▸ **Your goal**: From the top of the entries below through the line containing "[Twitter] (1115, 1616)", return every line exactly as written, please, and stop there.

Stored records
******
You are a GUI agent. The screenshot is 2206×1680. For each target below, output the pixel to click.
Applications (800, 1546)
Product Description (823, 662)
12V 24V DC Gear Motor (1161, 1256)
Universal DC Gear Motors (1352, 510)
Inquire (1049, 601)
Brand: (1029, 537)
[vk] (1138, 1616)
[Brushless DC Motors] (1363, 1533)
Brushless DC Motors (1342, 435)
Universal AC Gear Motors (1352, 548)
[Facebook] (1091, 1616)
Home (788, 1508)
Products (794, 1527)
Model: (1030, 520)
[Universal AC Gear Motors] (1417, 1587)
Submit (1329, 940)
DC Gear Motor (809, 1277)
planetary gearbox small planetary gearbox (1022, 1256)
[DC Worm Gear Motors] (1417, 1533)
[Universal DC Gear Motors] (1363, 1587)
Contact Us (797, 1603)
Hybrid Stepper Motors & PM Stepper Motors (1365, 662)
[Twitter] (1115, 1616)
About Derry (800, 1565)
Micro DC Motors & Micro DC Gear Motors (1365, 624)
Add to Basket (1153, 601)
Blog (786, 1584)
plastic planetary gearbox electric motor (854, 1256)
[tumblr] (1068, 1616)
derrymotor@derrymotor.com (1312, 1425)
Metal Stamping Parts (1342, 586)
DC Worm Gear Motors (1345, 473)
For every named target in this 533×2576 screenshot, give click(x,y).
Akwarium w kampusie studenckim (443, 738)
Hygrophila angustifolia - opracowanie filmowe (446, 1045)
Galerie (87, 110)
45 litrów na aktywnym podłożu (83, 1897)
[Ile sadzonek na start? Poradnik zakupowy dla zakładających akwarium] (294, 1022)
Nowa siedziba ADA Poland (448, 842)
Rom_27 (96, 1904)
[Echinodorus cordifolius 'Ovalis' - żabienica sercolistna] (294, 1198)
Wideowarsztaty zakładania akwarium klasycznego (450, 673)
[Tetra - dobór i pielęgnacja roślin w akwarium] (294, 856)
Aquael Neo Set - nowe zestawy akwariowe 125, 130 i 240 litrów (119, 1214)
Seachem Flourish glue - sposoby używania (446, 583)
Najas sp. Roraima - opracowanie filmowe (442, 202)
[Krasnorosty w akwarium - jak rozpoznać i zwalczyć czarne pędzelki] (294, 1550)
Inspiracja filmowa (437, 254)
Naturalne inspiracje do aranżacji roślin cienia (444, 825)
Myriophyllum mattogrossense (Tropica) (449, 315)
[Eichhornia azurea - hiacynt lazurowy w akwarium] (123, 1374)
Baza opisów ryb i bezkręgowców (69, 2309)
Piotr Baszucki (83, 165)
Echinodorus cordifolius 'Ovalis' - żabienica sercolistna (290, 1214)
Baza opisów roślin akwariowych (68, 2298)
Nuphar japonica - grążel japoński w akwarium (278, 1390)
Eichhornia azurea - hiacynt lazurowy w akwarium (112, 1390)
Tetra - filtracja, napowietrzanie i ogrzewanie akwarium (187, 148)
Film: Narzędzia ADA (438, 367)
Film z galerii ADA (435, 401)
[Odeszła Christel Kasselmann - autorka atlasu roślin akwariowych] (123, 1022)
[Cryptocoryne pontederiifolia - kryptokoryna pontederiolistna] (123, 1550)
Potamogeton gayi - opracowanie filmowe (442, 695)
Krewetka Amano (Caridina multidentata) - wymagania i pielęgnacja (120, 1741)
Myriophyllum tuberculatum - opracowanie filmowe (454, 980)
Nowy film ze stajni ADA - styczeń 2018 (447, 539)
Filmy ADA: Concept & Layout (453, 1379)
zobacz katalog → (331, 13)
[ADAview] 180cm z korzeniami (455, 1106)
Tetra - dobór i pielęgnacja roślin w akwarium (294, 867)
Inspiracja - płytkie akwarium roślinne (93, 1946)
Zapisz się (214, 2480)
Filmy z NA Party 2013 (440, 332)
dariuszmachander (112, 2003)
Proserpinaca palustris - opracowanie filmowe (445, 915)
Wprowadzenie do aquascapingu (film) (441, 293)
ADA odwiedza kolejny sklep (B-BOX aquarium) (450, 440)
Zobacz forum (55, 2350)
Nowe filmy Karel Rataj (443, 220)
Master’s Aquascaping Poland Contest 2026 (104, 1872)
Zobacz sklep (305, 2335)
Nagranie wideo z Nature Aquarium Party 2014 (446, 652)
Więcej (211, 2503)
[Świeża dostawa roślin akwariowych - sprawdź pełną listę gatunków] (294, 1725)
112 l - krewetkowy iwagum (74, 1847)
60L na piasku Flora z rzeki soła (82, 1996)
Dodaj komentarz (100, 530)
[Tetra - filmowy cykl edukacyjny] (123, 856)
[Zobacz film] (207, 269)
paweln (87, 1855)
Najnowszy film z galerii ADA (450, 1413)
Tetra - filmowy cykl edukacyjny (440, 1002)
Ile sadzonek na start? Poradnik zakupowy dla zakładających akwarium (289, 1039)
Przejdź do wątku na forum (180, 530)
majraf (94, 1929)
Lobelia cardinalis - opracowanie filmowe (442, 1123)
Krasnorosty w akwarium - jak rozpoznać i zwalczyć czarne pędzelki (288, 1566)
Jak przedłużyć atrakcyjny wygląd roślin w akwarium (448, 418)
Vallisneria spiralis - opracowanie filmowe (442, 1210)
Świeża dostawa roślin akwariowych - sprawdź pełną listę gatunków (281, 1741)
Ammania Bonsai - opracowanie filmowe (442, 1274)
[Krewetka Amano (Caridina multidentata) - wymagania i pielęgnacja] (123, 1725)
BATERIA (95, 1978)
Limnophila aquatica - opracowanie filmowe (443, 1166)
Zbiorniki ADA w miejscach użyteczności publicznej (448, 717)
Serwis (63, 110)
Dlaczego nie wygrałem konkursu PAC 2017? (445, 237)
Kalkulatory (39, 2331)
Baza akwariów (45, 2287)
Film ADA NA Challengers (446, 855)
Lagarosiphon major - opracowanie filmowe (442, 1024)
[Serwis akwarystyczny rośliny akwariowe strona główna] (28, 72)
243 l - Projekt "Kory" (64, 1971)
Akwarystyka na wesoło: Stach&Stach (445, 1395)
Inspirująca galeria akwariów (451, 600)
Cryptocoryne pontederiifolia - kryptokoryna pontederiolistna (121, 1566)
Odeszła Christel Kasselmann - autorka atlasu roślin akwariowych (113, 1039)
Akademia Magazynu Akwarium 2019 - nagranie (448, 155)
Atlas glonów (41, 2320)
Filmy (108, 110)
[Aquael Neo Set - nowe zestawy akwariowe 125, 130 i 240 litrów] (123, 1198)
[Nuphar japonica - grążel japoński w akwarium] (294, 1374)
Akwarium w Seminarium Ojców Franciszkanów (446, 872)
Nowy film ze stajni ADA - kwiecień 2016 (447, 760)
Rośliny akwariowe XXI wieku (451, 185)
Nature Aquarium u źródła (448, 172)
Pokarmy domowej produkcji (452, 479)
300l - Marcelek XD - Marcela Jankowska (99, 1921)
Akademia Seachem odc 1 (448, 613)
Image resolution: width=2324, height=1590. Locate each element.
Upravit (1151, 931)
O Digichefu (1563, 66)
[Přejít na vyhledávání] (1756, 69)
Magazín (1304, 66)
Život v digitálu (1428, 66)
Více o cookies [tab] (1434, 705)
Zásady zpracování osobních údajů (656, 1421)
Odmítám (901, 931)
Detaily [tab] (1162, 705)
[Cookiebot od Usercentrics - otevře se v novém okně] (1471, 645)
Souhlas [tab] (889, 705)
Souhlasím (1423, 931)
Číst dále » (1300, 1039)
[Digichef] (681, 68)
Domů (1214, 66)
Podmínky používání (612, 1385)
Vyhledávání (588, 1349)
******
▸ **Solution to this exercise**:
You are a GUI agent. The screenshot is 2206×1680. For each target below, output the pixel to click.
Applications (800, 1546)
Product Description (823, 662)
12V 24V DC Gear Motor (1161, 1256)
Universal DC Gear Motors (1352, 510)
Inquire (1049, 601)
Brand: (1029, 537)
[vk] (1138, 1616)
[Brushless DC Motors] (1363, 1533)
Brushless DC Motors (1342, 435)
Universal AC Gear Motors (1352, 548)
[Facebook] (1091, 1616)
Home (788, 1508)
Products (794, 1527)
Model: (1030, 520)
[Universal AC Gear Motors] (1417, 1587)
Submit (1329, 940)
DC Gear Motor (809, 1277)
planetary gearbox small planetary gearbox (1022, 1256)
[DC Worm Gear Motors] (1417, 1533)
[Universal DC Gear Motors] (1363, 1587)
Contact Us (797, 1603)
Hybrid Stepper Motors & PM Stepper Motors (1365, 662)
[Twitter] (1115, 1616)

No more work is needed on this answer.